> **STATED PROBLEM**:
Copy out the data below verbatim, every line of it, but omit the pictures from your answer.

> **DATA RECORDS**:
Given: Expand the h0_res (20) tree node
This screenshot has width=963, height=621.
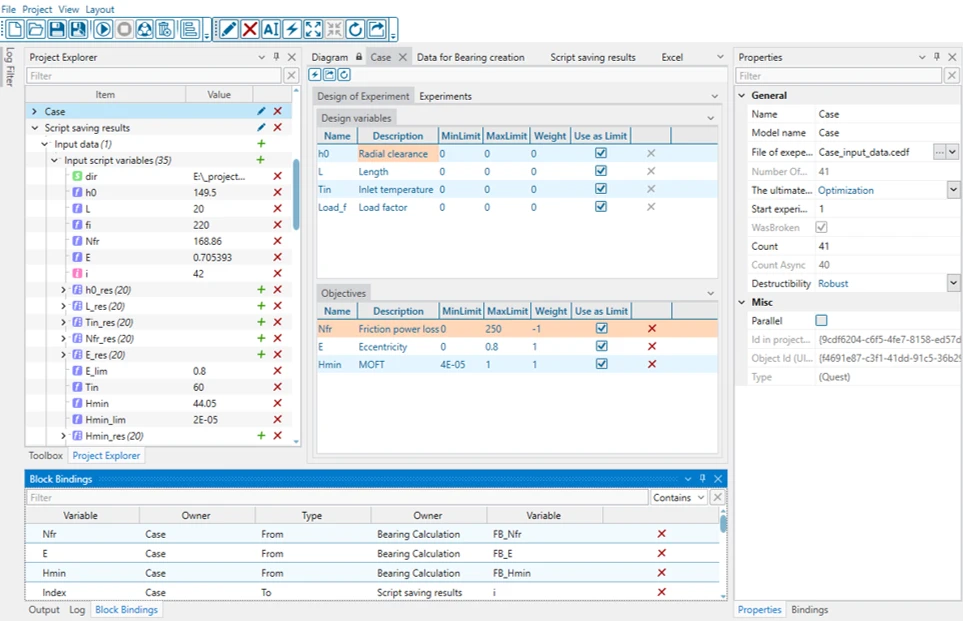Looking at the screenshot, I should pyautogui.click(x=64, y=290).
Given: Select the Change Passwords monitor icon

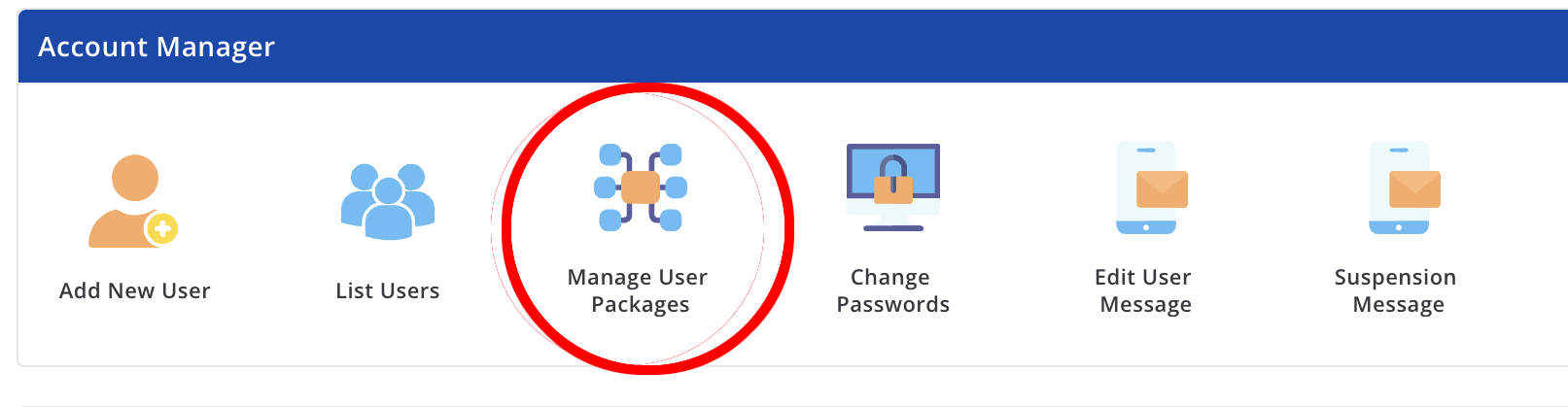Looking at the screenshot, I should pos(893,187).
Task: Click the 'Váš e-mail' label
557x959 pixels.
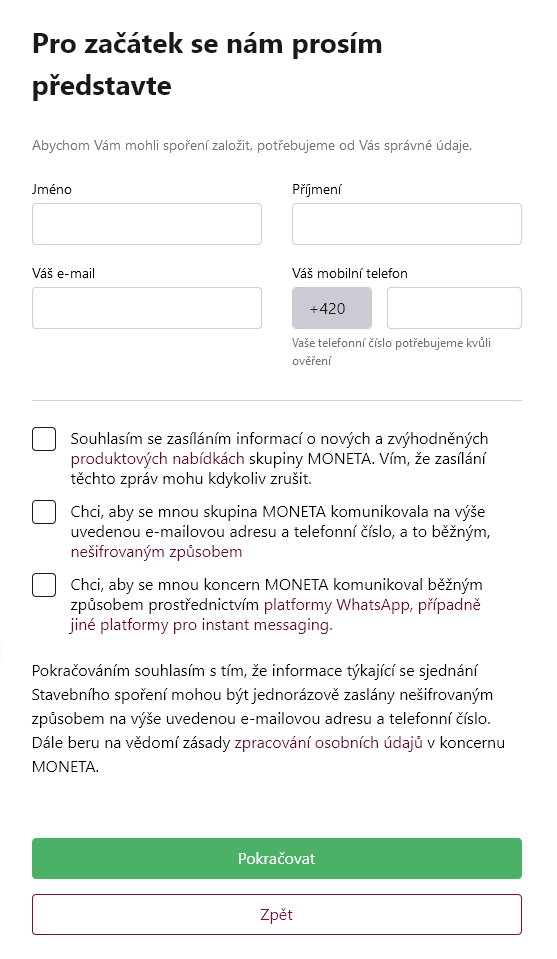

> **COMPLETE OUTPUT**:
Given: Expand the h0_res (20) tree node
This screenshot has width=963, height=621.
Looking at the screenshot, I should pyautogui.click(x=64, y=290).
Given: Select the Change Passwords monitor icon

Looking at the screenshot, I should pos(893,187).
Task: Click the 'Váš e-mail' label
557x959 pixels.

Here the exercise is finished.